Genre: Fiction
Publisher: Scribner, 2013
Pages: 345
Rating: Recommend
Synopsis: After four harrowing years on the Western Front, Tom Sherbourne returns to Australia and takes a job as the lighthouse keeper on Janus Rock, nearly half a day’s journey from the coast. To this isolated island, where the supply boat comes once a season, Tom brings a young, bold, and loving wife, Isabel. Years later, after two miscarriages and one stillbirth, the grieving Isabel hears a baby’s cries on the wind. A boat has washed up onshore carrying a dead man and a living baby.
Tom, who keeps meticulous records and whose moral principles have withstood a horrific war, wants to report the man and infant immediately. But Isabel insists the baby is a “gift from God,” and against Tom’s judgment, they claim her as their own and name her Lucy. When she is two, Tom and Isabel return to the mainland and are reminded that there are other people in the world. Their choice has devastated one of them.
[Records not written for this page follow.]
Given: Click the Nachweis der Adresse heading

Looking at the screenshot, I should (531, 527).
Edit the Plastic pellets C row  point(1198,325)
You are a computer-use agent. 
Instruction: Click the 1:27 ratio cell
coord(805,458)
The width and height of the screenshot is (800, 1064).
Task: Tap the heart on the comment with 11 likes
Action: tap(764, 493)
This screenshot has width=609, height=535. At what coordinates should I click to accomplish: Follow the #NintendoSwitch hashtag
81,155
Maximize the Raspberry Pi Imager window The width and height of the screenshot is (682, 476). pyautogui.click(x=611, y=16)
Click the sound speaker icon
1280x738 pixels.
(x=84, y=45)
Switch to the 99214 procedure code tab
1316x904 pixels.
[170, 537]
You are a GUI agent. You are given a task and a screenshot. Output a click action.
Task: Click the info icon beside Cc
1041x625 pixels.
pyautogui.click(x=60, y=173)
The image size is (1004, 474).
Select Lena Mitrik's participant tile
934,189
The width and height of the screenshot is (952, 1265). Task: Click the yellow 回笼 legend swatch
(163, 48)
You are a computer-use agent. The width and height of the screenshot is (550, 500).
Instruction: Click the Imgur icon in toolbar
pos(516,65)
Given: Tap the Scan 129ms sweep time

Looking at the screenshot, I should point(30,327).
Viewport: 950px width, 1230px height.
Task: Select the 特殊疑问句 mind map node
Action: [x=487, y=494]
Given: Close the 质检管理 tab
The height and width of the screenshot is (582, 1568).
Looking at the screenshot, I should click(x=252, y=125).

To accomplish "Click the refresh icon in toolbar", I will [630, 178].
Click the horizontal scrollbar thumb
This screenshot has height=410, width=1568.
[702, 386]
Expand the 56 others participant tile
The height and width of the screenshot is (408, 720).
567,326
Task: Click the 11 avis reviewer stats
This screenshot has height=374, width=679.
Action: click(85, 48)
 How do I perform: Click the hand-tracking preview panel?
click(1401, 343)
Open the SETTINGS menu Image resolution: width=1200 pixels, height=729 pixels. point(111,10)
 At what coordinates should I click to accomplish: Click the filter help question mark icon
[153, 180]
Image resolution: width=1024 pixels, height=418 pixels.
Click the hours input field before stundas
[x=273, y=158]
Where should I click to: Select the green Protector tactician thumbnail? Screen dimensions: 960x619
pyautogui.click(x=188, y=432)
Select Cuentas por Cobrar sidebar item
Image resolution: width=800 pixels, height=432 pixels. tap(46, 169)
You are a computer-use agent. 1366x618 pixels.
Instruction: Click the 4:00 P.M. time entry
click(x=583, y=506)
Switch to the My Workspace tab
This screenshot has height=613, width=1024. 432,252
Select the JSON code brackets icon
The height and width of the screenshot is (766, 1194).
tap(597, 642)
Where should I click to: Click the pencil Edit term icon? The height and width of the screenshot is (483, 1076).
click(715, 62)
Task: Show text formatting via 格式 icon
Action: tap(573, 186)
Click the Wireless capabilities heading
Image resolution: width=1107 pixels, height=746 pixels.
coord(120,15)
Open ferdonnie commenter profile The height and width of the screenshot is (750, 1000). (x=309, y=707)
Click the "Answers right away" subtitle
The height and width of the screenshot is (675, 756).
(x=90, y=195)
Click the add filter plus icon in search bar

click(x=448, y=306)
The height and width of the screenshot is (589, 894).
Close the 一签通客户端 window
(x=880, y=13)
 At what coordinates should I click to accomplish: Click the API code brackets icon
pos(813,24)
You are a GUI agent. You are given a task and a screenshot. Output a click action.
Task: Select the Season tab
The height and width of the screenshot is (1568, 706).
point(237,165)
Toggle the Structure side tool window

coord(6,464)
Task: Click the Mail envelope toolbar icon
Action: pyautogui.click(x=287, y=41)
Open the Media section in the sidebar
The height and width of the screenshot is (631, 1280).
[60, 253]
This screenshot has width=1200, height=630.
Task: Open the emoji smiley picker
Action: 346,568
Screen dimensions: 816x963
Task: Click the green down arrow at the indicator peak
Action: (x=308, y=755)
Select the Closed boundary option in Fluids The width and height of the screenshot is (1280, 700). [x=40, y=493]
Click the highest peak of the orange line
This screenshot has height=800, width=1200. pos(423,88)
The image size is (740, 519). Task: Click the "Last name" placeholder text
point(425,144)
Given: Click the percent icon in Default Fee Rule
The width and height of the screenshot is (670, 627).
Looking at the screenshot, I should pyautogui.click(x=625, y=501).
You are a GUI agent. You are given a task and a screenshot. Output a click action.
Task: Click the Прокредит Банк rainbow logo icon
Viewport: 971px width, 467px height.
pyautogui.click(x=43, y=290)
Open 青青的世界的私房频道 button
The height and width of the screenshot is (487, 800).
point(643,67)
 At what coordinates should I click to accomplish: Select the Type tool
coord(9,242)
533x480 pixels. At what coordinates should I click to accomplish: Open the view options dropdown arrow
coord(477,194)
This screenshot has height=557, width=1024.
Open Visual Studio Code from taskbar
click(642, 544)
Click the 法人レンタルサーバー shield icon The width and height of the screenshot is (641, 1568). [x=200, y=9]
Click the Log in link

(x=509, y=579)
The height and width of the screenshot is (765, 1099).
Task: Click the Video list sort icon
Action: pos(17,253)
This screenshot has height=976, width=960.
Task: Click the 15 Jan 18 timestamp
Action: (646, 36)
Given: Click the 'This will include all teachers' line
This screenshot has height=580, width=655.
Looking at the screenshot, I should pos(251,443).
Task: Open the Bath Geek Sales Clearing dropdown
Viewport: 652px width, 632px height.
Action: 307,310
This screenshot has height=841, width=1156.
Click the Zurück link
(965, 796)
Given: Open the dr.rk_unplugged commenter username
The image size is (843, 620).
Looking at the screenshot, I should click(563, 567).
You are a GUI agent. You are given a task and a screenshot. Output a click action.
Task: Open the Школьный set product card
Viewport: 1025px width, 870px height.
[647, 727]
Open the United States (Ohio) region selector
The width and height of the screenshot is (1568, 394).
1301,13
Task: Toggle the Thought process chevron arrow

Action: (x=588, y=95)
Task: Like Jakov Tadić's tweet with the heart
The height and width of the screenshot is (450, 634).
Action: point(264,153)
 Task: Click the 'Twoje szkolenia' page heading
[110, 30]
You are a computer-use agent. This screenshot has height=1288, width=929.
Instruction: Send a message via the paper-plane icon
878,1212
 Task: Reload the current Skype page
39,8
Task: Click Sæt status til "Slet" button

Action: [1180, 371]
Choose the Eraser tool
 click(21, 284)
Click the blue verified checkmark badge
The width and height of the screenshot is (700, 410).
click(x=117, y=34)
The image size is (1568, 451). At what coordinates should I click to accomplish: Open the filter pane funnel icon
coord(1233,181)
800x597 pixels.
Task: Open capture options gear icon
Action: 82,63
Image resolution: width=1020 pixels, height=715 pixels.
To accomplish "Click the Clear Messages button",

Review: I pulled another book off my lengthy To Be Read list. This was a hot book when it was published and it sat on my "shelf" for years.
While I was never sucked into the story or emotionally attached, it was good enough to keep me reading.
To sum it up, I came, I saw, and I conquered. This just wasn't special. A Do Not Recommend rating seems harsh to me since it's not a bad story with the potential to appeal to many, so I'll go with Recommend.